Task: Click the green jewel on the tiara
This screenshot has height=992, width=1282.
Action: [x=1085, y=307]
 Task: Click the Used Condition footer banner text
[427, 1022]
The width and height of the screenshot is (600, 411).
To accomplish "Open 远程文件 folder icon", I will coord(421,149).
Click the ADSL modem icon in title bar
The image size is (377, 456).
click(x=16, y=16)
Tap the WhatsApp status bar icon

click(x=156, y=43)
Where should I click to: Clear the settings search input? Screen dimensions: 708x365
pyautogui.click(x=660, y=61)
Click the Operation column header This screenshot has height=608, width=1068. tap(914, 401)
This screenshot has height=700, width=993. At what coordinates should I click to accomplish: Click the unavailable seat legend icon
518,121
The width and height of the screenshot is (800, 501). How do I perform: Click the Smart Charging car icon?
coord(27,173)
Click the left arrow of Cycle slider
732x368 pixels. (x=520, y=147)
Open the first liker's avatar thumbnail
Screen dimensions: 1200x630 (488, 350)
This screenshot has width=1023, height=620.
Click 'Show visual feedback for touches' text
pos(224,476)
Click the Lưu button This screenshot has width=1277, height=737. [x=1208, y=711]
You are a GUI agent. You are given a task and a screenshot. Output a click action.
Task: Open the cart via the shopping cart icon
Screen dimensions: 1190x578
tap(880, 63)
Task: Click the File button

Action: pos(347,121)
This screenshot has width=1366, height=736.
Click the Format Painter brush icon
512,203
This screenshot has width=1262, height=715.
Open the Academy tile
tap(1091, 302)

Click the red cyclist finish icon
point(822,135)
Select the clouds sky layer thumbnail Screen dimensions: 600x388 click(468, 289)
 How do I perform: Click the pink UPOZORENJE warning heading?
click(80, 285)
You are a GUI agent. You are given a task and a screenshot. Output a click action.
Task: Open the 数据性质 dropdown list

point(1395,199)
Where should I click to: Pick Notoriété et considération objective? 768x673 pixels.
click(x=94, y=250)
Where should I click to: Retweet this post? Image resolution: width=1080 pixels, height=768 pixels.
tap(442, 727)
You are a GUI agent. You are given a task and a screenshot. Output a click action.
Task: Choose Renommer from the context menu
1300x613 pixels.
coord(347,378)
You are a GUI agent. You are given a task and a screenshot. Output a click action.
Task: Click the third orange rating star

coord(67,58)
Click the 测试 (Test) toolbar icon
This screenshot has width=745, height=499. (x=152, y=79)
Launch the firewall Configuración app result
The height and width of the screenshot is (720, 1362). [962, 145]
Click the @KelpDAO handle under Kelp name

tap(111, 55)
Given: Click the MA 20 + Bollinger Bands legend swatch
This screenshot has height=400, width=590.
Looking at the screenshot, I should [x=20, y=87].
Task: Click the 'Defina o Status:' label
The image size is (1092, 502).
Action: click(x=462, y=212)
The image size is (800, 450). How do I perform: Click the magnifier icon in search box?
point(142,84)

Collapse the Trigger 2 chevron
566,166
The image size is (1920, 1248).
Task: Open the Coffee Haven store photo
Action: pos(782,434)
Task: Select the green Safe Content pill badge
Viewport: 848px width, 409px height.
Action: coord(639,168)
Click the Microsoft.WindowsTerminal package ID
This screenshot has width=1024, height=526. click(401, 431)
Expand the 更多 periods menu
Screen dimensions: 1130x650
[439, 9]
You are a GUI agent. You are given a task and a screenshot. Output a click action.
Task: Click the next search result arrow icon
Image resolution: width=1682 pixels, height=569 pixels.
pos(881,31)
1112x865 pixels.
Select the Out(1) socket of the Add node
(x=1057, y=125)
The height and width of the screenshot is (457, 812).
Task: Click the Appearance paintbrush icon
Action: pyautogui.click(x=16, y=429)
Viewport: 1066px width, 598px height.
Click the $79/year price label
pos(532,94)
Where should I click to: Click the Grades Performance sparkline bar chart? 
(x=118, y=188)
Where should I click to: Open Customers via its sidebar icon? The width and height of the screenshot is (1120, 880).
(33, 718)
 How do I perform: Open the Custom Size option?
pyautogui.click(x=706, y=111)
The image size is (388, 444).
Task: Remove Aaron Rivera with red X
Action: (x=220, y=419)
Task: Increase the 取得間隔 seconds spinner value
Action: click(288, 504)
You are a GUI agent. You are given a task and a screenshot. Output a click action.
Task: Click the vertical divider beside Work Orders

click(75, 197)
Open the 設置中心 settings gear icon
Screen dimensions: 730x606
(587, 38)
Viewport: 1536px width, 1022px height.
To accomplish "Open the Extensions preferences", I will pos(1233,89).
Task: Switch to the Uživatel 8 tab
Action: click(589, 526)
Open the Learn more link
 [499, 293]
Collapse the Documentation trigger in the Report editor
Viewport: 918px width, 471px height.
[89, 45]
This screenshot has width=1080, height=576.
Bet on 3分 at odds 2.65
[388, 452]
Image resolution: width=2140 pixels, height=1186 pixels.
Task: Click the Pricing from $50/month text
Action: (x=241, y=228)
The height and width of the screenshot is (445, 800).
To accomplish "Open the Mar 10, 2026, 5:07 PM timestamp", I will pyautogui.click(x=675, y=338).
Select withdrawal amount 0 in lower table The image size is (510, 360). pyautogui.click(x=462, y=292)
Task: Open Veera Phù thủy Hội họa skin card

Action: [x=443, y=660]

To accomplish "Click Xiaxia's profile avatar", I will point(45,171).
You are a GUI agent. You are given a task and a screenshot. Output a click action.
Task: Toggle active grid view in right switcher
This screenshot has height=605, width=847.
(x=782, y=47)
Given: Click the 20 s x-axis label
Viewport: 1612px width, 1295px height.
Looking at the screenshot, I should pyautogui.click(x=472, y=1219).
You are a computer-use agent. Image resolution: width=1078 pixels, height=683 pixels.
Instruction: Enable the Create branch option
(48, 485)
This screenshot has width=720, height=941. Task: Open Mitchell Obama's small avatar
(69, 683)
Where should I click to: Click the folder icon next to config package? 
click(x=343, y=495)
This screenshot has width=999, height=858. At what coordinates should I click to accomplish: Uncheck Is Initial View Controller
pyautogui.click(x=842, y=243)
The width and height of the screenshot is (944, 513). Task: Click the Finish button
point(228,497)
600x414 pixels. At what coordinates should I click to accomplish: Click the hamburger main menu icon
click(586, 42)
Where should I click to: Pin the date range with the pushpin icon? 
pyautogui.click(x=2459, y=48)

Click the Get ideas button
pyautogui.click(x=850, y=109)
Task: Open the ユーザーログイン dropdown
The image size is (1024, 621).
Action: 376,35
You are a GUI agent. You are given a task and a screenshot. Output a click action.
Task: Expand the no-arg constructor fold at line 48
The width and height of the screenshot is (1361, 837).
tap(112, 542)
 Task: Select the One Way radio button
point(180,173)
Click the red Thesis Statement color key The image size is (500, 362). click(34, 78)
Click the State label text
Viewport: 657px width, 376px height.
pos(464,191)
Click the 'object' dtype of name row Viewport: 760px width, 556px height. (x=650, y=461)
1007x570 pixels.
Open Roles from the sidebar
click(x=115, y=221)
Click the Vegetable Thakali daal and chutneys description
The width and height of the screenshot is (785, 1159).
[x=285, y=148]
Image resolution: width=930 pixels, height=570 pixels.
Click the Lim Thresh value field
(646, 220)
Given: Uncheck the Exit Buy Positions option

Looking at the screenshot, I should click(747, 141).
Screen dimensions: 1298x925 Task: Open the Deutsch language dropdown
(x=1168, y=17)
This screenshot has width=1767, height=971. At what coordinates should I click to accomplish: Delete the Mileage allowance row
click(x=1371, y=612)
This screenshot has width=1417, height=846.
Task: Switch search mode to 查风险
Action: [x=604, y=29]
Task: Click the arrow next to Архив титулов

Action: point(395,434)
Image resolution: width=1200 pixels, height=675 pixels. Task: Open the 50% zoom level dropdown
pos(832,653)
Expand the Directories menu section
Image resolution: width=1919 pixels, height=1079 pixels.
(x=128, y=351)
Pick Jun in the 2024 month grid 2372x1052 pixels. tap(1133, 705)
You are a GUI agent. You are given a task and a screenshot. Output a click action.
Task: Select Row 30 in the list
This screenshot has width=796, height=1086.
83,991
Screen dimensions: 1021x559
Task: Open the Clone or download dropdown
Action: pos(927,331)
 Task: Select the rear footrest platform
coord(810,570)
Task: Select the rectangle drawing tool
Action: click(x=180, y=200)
* * * * *
### [EXERCISE OBJECTIVE]
Transcribe the listing above line for line, from the first line to the line containing "Click the Operation", inclusive, with no other lines.

### [RESULT OF THE TASK]
Task: Click the green jewel on the tiara
This screenshot has height=992, width=1282.
Action: [x=1085, y=307]
 Task: Click the Used Condition footer banner text
[427, 1022]
The width and height of the screenshot is (600, 411).
To accomplish "Open 远程文件 folder icon", I will coord(421,149).
Click the ADSL modem icon in title bar
The image size is (377, 456).
click(x=16, y=16)
Tap the WhatsApp status bar icon

click(x=156, y=43)
Where should I click to: Clear the settings search input? Screen dimensions: 708x365
pyautogui.click(x=660, y=61)
Click the Operation column header This screenshot has height=608, width=1068. tap(914, 401)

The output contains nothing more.